* Work required
Scan the entries below and return each line that contains "magnifier".

▶

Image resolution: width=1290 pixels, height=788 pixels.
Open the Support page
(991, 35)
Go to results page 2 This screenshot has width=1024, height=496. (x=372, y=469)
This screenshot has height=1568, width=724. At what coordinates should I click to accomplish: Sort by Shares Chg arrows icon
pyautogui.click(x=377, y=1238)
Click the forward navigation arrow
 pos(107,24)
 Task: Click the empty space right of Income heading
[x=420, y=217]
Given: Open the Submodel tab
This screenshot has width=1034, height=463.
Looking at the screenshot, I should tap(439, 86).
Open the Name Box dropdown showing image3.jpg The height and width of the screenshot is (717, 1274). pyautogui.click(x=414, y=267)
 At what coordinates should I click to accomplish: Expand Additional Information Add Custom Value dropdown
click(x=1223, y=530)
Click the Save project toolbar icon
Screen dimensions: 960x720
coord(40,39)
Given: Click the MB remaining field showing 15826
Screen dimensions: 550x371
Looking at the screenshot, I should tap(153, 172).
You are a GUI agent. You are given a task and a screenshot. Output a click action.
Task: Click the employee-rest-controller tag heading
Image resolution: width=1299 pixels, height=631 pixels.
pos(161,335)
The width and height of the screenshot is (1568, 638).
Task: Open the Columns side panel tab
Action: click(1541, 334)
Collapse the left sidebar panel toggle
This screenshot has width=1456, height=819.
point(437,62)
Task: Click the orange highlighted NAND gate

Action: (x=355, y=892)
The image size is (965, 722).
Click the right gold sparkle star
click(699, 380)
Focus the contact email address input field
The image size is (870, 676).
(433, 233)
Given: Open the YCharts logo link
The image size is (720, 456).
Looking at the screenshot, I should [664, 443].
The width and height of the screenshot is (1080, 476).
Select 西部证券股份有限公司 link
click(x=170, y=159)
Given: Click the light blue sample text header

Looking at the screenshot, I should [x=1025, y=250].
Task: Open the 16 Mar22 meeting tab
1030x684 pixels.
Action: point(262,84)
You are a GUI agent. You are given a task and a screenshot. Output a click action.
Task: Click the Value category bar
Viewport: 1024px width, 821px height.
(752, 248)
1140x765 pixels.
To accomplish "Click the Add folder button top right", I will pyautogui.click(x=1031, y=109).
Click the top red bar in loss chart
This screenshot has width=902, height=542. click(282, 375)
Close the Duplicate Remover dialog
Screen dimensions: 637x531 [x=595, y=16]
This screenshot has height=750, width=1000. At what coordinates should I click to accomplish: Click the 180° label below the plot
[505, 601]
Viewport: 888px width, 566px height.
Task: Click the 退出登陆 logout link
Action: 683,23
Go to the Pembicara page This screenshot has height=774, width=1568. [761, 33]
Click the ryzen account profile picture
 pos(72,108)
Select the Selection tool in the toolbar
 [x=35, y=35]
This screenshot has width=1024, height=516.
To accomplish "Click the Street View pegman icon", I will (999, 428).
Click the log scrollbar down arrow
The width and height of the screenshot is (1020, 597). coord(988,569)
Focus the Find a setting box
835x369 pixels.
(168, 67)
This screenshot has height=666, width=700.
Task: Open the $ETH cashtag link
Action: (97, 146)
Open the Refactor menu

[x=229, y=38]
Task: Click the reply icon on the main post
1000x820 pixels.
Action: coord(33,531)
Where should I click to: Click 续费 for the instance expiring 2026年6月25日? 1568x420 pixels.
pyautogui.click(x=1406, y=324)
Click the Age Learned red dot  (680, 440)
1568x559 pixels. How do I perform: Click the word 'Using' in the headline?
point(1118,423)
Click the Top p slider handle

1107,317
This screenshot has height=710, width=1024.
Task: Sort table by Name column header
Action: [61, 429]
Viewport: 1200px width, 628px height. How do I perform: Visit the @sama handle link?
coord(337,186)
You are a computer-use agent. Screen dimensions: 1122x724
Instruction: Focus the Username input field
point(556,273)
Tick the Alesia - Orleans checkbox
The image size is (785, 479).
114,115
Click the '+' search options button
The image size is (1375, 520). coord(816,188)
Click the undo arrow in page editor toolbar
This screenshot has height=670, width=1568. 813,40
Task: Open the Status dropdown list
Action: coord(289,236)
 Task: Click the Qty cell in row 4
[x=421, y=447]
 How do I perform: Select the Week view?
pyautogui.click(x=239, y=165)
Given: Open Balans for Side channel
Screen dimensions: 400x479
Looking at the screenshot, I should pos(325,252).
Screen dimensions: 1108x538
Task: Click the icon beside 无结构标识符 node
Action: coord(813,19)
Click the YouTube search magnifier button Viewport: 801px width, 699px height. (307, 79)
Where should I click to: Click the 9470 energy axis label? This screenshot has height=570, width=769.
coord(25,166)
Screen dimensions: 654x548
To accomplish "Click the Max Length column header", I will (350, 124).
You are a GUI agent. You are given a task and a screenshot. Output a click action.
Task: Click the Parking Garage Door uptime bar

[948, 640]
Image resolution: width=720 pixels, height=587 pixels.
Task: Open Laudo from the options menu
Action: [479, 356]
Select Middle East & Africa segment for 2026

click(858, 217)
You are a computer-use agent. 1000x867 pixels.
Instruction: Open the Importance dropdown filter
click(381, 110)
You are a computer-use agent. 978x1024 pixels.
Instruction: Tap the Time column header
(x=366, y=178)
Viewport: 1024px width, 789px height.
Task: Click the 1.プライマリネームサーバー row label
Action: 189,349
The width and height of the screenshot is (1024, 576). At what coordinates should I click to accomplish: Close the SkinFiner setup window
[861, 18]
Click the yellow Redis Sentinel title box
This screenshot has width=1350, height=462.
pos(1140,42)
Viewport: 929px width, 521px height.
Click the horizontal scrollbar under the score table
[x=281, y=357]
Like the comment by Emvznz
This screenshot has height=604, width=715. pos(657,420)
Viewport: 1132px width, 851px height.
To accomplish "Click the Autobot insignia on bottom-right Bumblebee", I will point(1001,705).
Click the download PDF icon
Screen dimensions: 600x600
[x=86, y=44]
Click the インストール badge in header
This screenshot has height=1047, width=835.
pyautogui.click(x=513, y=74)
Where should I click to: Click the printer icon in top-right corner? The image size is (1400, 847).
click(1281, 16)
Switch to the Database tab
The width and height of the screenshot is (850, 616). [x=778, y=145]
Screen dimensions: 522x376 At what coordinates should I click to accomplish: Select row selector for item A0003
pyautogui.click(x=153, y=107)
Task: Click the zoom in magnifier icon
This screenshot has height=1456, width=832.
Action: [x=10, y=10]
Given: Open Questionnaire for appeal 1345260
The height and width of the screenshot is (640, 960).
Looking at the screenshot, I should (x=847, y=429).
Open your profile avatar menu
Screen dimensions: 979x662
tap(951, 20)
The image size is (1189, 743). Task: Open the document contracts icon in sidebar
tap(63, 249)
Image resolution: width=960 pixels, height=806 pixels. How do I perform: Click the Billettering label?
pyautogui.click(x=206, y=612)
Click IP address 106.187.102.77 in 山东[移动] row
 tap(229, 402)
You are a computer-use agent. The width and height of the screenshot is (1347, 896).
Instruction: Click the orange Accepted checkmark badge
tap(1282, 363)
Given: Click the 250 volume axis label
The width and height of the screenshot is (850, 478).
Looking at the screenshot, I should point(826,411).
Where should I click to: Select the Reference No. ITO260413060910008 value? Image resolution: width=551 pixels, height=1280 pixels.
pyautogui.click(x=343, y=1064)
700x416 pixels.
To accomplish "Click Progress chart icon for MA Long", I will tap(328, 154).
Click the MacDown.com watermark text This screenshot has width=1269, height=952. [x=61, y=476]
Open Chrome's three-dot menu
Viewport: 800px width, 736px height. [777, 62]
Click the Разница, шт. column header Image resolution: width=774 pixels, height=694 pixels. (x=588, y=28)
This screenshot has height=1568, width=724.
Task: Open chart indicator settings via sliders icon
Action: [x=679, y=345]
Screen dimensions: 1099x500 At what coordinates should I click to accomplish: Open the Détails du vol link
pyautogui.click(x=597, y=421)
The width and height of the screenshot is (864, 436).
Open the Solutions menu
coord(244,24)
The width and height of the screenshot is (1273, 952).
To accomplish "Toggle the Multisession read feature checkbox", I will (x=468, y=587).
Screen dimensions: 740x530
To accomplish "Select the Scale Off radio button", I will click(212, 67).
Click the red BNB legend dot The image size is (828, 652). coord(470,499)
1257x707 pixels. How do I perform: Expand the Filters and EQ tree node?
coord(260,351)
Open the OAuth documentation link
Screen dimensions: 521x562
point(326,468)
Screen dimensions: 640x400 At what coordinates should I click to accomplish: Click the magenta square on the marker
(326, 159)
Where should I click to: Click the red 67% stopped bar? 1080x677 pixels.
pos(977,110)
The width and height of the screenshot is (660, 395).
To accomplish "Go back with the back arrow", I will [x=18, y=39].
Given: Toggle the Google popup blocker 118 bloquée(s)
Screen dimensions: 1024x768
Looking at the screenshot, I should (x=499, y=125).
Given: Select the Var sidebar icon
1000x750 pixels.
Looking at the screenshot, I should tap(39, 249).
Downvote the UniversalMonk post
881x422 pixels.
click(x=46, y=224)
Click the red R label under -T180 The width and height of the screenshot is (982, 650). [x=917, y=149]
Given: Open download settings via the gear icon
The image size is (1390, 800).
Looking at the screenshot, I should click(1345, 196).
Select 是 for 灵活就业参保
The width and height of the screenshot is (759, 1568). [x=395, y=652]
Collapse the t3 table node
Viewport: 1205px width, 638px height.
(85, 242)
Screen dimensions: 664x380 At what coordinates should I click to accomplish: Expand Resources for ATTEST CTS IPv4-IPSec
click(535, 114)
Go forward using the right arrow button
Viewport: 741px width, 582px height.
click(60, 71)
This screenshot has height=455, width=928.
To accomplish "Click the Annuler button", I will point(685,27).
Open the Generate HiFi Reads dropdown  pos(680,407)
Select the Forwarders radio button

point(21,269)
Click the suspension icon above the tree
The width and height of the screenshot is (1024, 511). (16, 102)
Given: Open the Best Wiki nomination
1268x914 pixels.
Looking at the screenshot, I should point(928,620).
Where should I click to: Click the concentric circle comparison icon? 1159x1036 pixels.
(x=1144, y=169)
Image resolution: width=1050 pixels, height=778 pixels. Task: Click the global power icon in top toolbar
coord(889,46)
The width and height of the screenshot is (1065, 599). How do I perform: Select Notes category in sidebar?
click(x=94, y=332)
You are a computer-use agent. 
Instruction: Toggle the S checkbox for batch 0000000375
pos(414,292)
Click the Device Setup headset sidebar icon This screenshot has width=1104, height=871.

◀

* Exercise output
Click the YouTube search magnifier button Viewport: 801px width, 699px height. (307, 79)
Task: Click the zoom in magnifier icon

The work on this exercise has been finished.